How to complete this task: Tell how many lines in the records contain the word "agent"; the number alone is the answer.
━━ Supplied data
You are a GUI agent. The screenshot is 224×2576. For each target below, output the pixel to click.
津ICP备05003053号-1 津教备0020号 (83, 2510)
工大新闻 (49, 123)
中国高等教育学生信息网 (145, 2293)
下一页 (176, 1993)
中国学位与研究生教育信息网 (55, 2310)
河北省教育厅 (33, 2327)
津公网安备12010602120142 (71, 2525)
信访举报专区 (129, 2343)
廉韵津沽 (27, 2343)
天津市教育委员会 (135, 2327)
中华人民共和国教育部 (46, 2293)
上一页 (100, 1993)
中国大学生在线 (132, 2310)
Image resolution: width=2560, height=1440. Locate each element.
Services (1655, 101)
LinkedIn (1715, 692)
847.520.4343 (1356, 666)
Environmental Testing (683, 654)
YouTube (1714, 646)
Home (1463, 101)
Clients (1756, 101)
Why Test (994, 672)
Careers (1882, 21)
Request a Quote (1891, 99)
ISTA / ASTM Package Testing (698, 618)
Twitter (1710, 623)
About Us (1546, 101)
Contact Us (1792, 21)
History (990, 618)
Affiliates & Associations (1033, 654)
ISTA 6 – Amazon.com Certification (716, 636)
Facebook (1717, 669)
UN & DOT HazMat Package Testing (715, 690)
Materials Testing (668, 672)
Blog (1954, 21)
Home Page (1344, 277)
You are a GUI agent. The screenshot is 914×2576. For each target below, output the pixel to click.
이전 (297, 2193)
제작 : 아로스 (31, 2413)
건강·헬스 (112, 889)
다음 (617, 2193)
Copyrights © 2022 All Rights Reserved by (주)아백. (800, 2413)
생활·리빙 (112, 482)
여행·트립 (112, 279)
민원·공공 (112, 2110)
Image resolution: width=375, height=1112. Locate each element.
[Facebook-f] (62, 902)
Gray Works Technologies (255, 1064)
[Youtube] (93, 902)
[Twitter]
━━━━
Exercise result: 2